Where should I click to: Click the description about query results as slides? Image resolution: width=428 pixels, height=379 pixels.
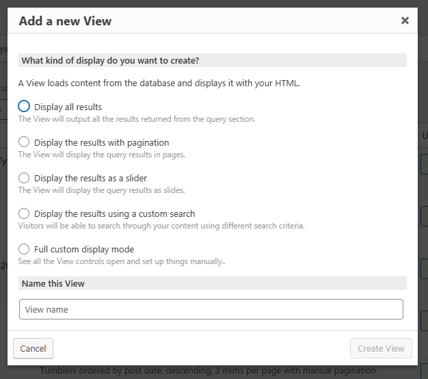tap(101, 190)
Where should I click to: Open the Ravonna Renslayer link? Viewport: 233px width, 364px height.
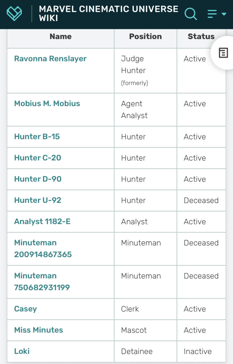tap(50, 59)
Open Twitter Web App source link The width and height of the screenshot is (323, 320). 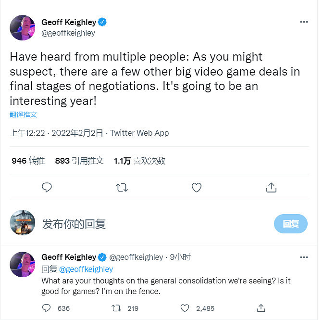pos(139,133)
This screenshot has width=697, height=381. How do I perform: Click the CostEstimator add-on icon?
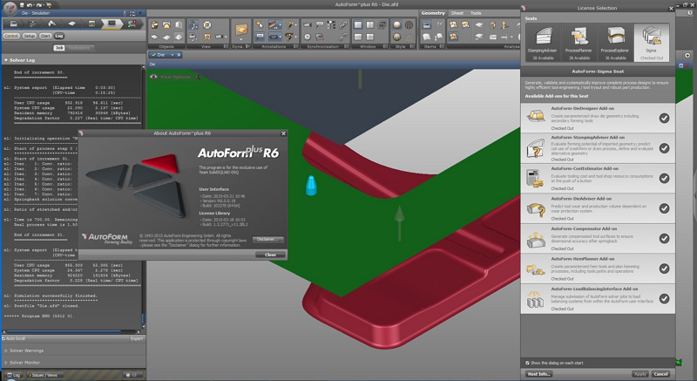pyautogui.click(x=536, y=178)
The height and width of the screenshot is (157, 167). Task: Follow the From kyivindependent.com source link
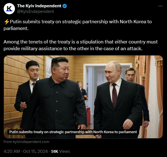tap(26, 142)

────────────────────

• REQUIRED TASK
Express the data, starting at the line containing "The height and" and ending at the end of the data, as a two-column CSV with columns instruction and action. Put each text and its answer on one row, each in a single quoted field with line breaks turned into spaces, and leave the pictures out.

• EXERCISE SOLUTION
instruction,action
"The height and width of the screenshot is (157, 167). Task: Follow the From kyivindependent.com source link","tap(26, 142)"